Vom Abstrakten ins Praktische kommen – das ist das Ansinnen des Albert-Schweitzer-Familienwerks Brandenburg e.V. als der Verein das Projekt „Partizipation im Kitaalltag“ ins Leben ruft. Denn: Teilhabe in der Kinderbetreuung steht schon länger im Gesetz geschrieben. Nur wie die schwammigen Formulierungen im Alltag aussehen können, bleibt oft unklar. Mithilfe eines Fach-Coachings haben die Horte Kinderwelt und Lausitzer Haus des Lernens sowie die Kitas Schwarze Pumpe, Groß Luja, Graustein und Sellessen Haidemühl ihre Rituale und Gewohnheiten auf den Prüfstand gestellt.
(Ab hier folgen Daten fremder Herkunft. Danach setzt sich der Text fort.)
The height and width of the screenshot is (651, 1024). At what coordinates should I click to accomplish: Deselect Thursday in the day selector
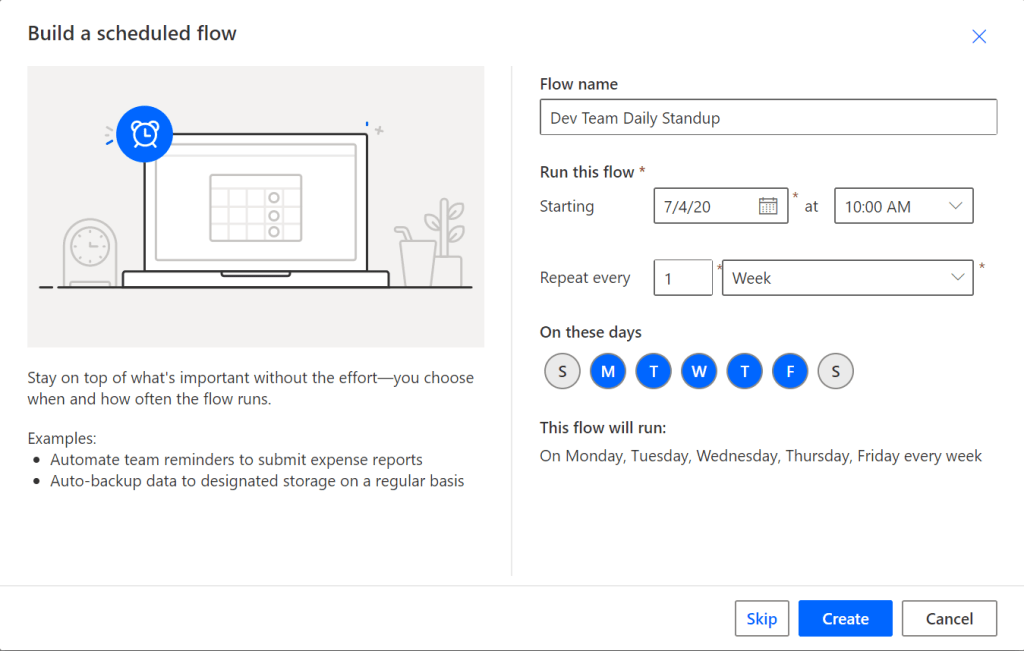click(744, 372)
„Die Rolle der Erziehungsfachkräfte hat sich gewandelt“

„Die Rolle der Erziehungsfachkräfte und auch ihr Selbstverständnis haben sich gewandelt“, sagt Kitakoordinatorin Julia Münzberg. „Wir folgen der Bewegung: weg vom Diktieren und Gehorchen, hin zum selbstbestimmten Handeln mit gemeinsamen Entscheidungen – auch mit dem Tragen der Konsequenzen. Die Pädagoginnen und Pädagogen übernehmen dabei die Rolle des liebevollen Anleiters statt die des Vorgebers.“ Während des sechsmonatigen Projektes haben die Kitateams mit der Fachberaterin Sabine Radtke (Paritätischer Wohlfahrtsverband Berlin e.V.) vor Ort und in Workshops reflektiert, wie sie Kinder und Eltern beim Miteinander möglichst aktiv einbinden können. Vorteile hat das viele: Die Kinder lernen, dass sie eine Stimme haben, die zählt und gehört wird, wie sie ihre Meinung ausdrücken und Entscheidungen in der Gruppe treffen – demokratische Grundwerte, die gleichzeitig soziale Fertigkeiten schulen.

Kinder lernen, dass sie eine Stimme haben, die gehört wird

Übersetzt sieht das zum Beispiel so aus: Die Sommerausflüge in der ASF Kita Groß Luja können die Kinder durch Mehrheitsbeschluss festlegen – kindgerecht durch die Abstimmung mittels Ablegens von Ü-Eiern auf entsprechende Schaubilder. In einer „Kinderkonferenz“ beschließen sie, welche Spielzeuge in der Woche im Gruppenraum ausliegen. In der Kita Kinderland in Schwarze Pumpe hingegen steht ein Wunschbaum, an dem die Kinder Wünsche für ihren Kitaalltag hängen können. Auch beim Essen wird auf das Erleben von Selbstwirksamkeit gesetzt: Im Kinderrestaurant bereiten die Gruppen ihre Mahlzeit so weit wie möglich eigenhändig zu; im Anschluss darf das Essen auf einer Schautafel bewertet werden.

Kai Noack, Geschäftsführer des Albert-Schweitzer-Familienwerks Brandenburg e.V.: „Als Träger stehen wir und unsere Einrichtungen für ein Aufwachsen, bei dem Kinder im geschützten Rahmen in ihre Rolle als selbstbestimmter Mensch reinwachsen dürfen. Dafür geben wir den Fachkräften Raum und Zeit, ihre Arbeit regelmäßig zu reflektieren und sich zu fragen: An welchen Stellschrauben können wir die uns anvertrauten Kinder noch besser fördern? Mit dem erfolgreichen Abschluss des Projekts haben wir ein paar Good-Practice-Beispiele und Impulse geschaffen, wie Teilhabe und Demokratie auch schon im Kindergarten gelebt werden kann.“

Ihre Ideen, Erfahrungen und bereits umgesetzten Projekte haben die Kita und Horte des Albert-Schweitzer-Familienwerks Brandenburg gesammelt. Alle interessierten Fachkräfte aus dem Kita- und Hortbereich und Eltern des Landkreises Spree-Neiße waren eingeladen sich bei einem digitalen Fachtag dem Thema zu öffnen und zu diskutieren. Demokratie leben und einüben – das beginnt eben auch in der Kita. Allerdings nur dann, wenn wir mutig genug sind, es zuzulassen.

Finanziert wurde das Projekt „perle – Perspektiven erleben.“ der Stadt Spremberg im Zuge des Bundesprogramms „Demokratie leben!“

www.perspektiven-spremberg.de

Was hat uns gut geschmeckt und was eher nicht? In der Kita Kinderland in Schwarze Pumpe beginnt gelebte Mitbestimmung schon beim Mittagessen.

In der ASF Kita Groß Luja können die Kinder selbst entscheiden, was sie zu ihrem Herbstfest erleben wollen.